Caroline Webb is a renowned expert in the field of behavioral science and how to apply its insights to improve your daily life. She is the author of the popular book How to Have a Good Day. Her career began as an economist working on public policies, but she soon realized her true passion was in the human aspect of economics, specifically what makes a good team and leader. She eventually returned to behavioral economics, where she continues to work as a leadership coach and executive coach. Webb is known for her courage to step out of her comfort zone and take voyages of discovery, she encourages others to do the same.

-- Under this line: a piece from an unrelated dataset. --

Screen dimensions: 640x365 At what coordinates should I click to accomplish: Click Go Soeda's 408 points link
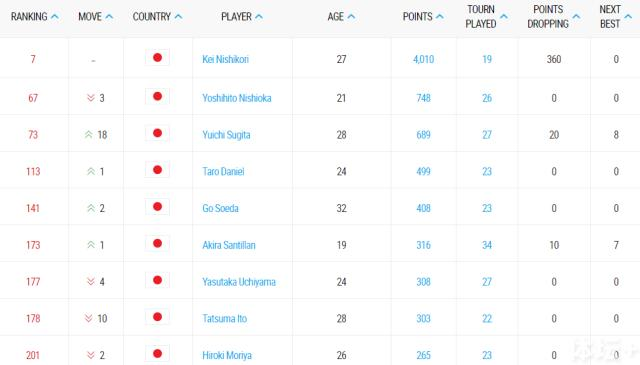pos(423,208)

Caroline reads two pages from ‘How Emotions Are Made’ by Lisa Feldman Barrett. [reading begins at 10:52]
Hear us discuss:
Looking for the “sticky” or resistant parts of change when you’re trying to make a decision. Ask yourself, “What if I were not fearful about that? What would I do? Could I do that in a small way?” [5:05]
“Your emotions are just your brain’s best guess at trying to make sense of what’s going on, both in what you’re experiencing and perceiving from the outside world, but also what you’re noticing in your body.” [15:12]
“We don’t want to reinvent or question everything all the time, because this is actually the way that our brain navigates, see trillions of pieces of data at any given moment. We need to have an interpretation hypothesis.” [21:10]
“Maybe what we’re experiencing in our heads is a simulation, but that doesn’t mean it isn’t a wonderful life.” [32:23]
“I think of my personal mission in life as being of service to others and helping other people thrive.” [33:42]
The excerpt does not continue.